*** Opening of Supplied data ***

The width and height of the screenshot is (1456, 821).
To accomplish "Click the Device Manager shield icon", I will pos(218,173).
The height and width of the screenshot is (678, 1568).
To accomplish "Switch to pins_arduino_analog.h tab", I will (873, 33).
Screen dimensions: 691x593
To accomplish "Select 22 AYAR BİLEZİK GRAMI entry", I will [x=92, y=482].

*** Close of Supplied data ***
*** Opening of Supplied data ***

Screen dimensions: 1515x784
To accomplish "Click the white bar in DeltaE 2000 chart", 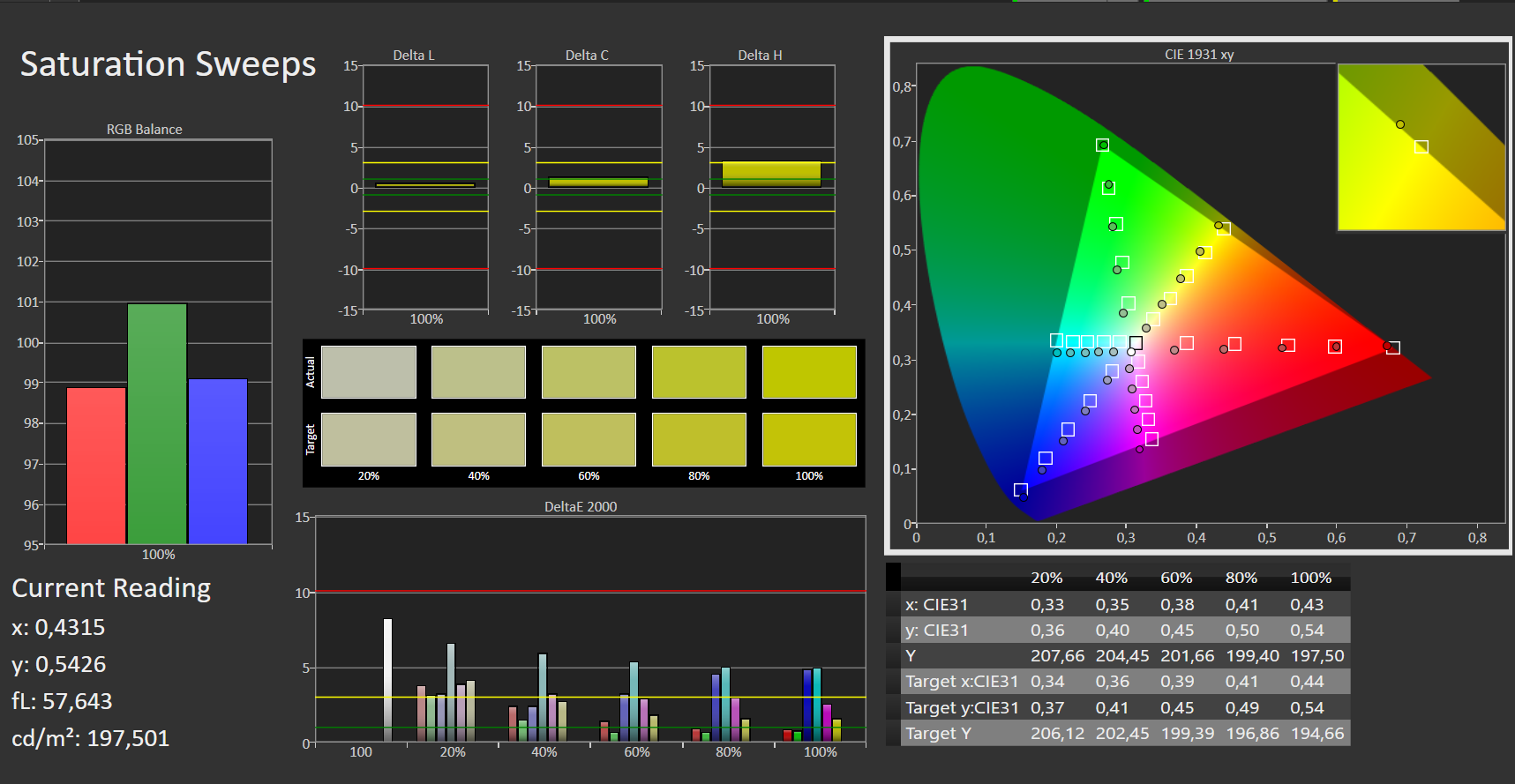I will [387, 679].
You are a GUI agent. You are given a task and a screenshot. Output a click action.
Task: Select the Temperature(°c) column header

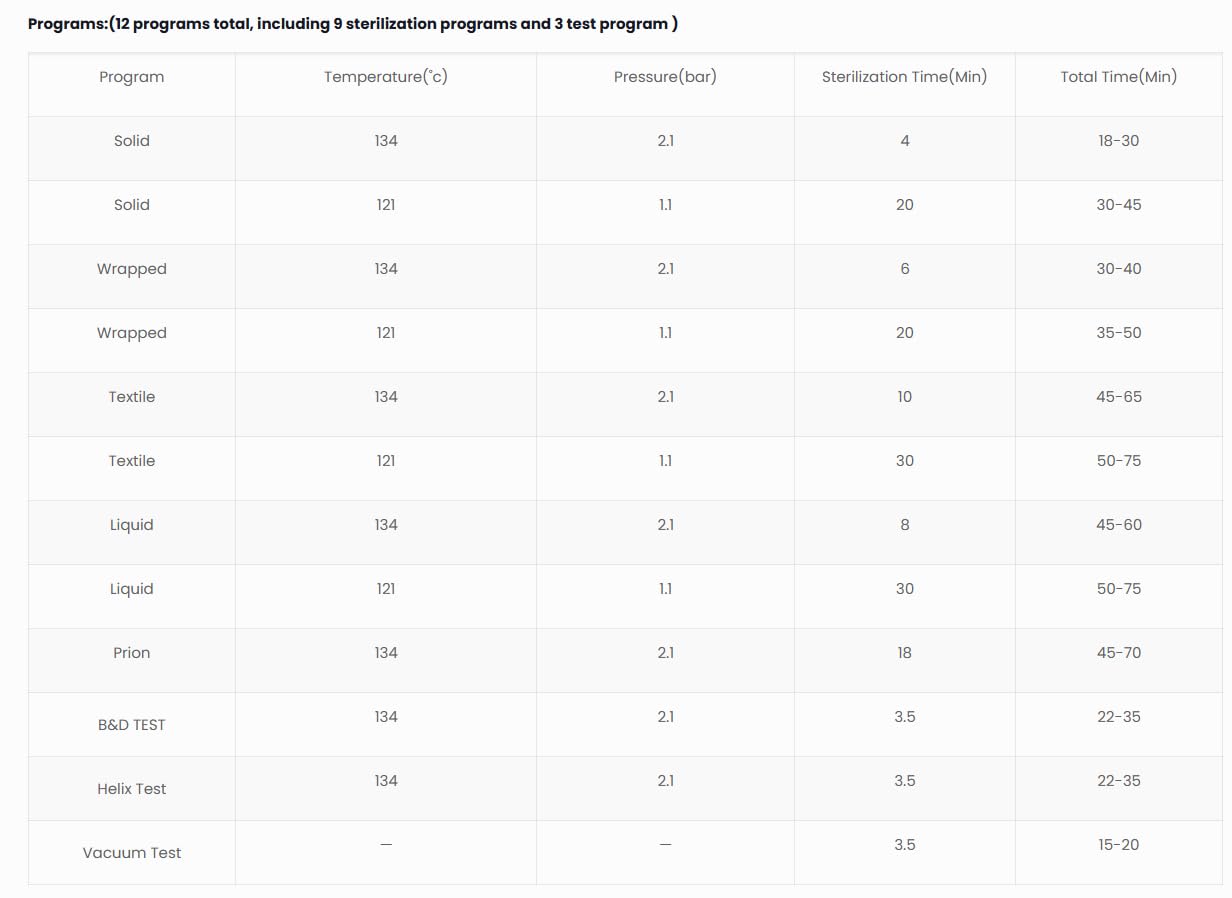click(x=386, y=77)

*** Close of Supplied data ***

-- Exercise aim --
Among the entries above, identify all lines with "height" and copy them.

-- Solution below --
The width and height of the screenshot is (1456, 821).
The height and width of the screenshot is (678, 1568).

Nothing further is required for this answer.